Consegna ::
Ricopia fedelmente le righe dei dati a partire da quella che contiene "Task: Open the 味覺印痕 title link" fino alla fine, estremi inclusi, senza riportare le immagini.
====== Voci ======
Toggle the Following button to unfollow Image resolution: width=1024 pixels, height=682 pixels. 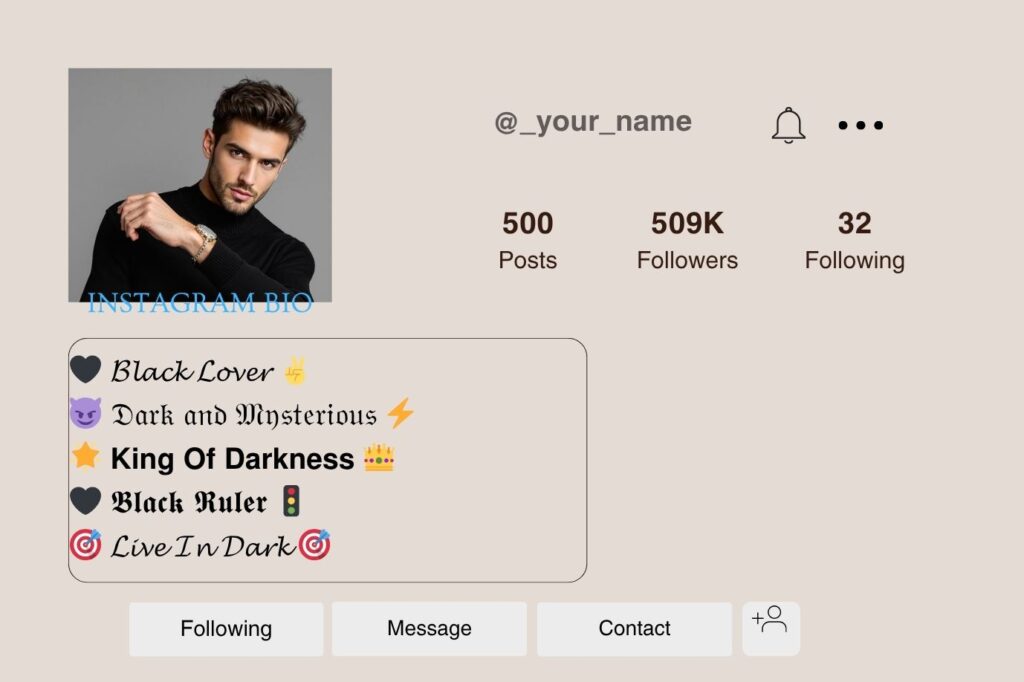pyautogui.click(x=225, y=628)
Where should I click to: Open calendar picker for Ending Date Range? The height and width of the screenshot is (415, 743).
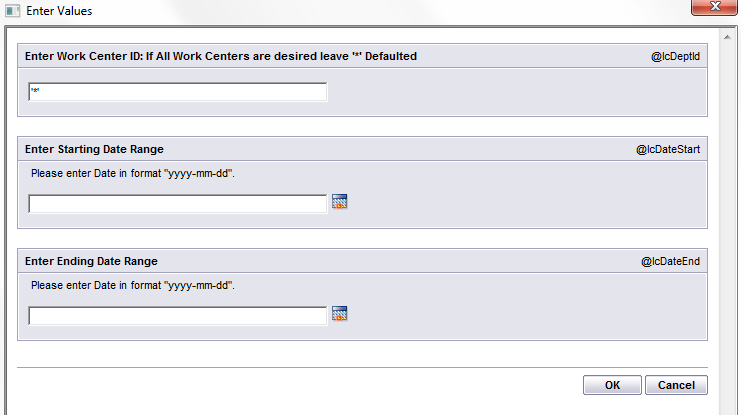pos(339,314)
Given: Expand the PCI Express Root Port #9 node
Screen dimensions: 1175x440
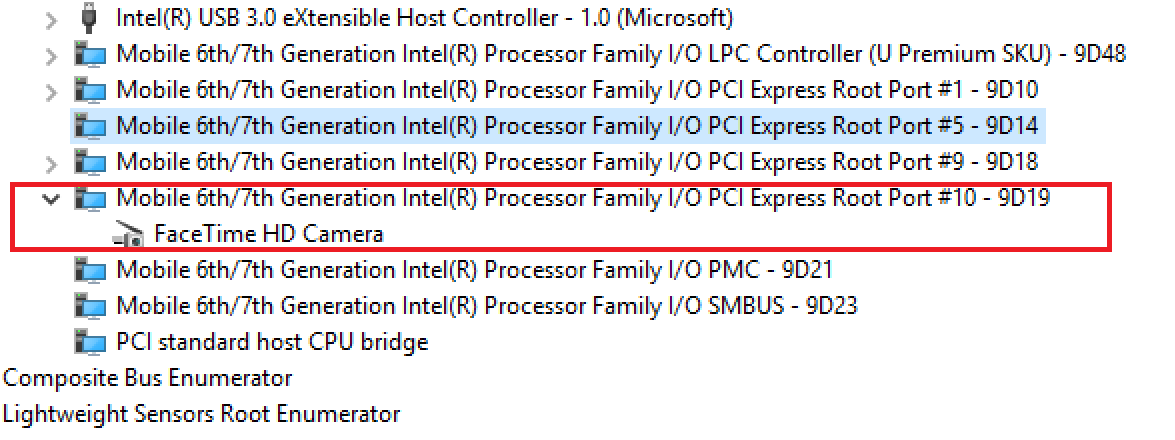Looking at the screenshot, I should coord(51,164).
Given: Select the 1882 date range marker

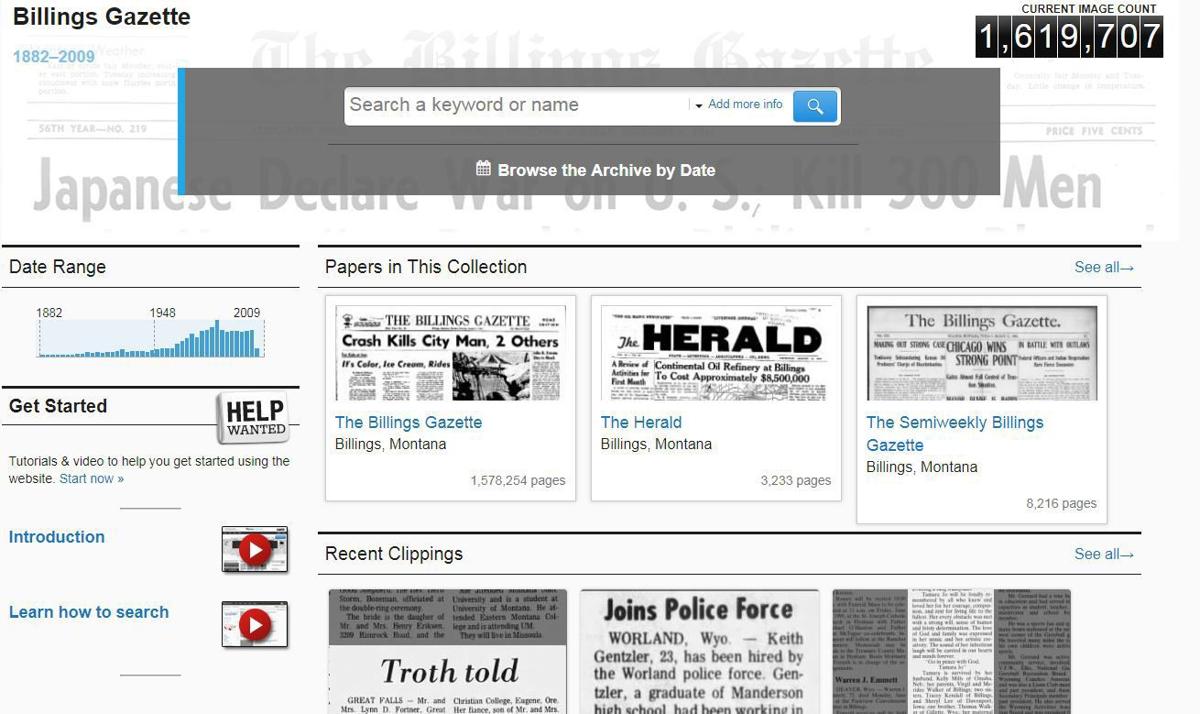Looking at the screenshot, I should pos(49,313).
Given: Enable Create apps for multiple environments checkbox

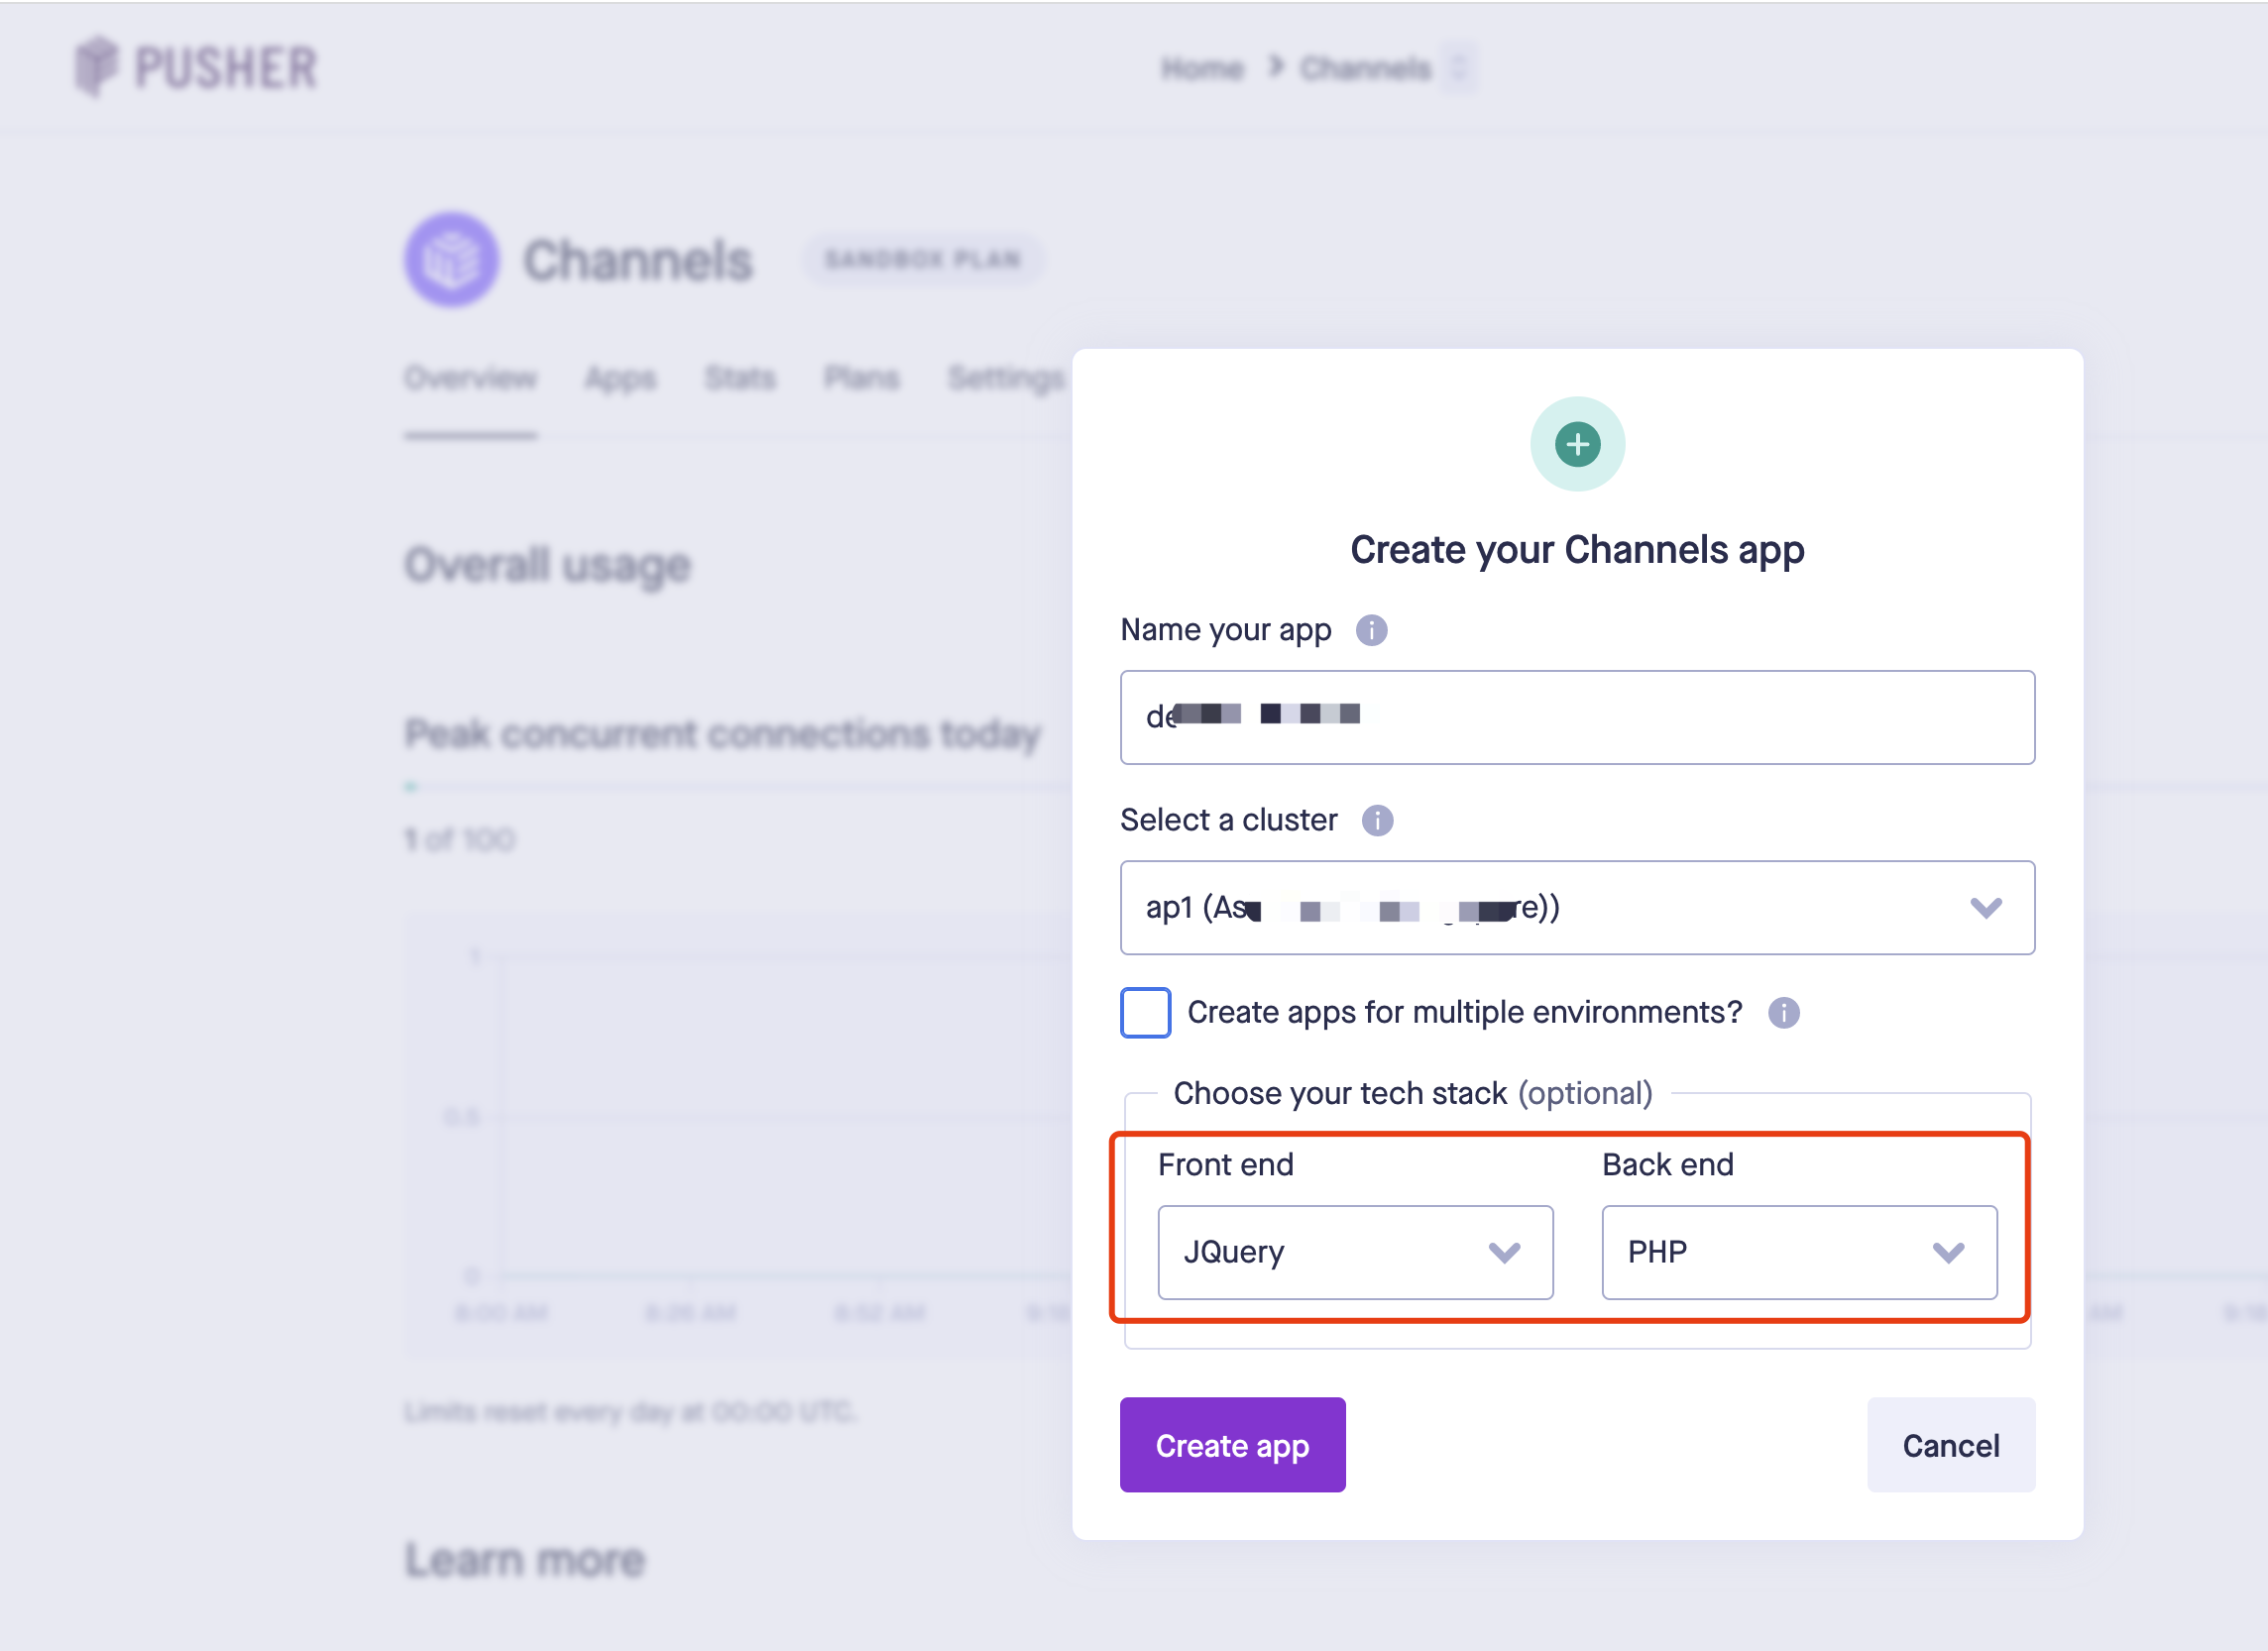Looking at the screenshot, I should 1145,1012.
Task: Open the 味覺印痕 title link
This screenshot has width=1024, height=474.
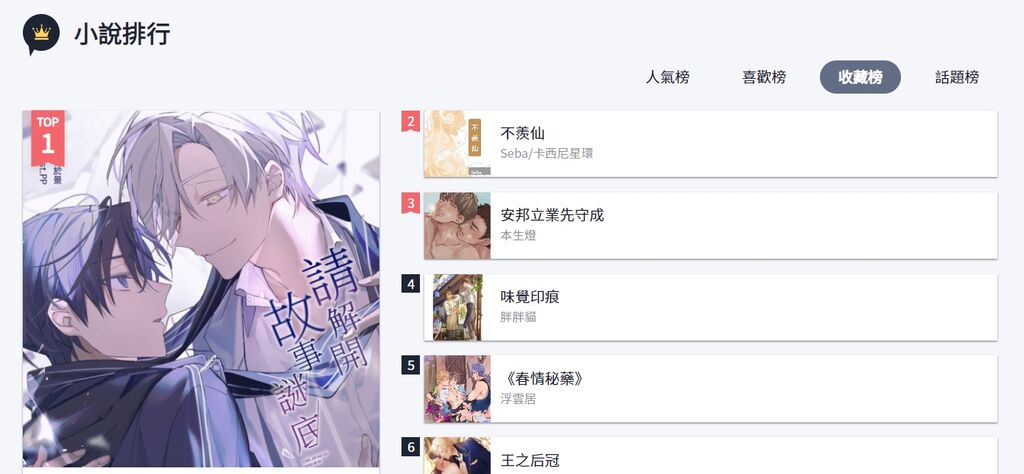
======
La soluzione ::
Task: Open the 味覺印痕 title link
This screenshot has width=1024, height=474.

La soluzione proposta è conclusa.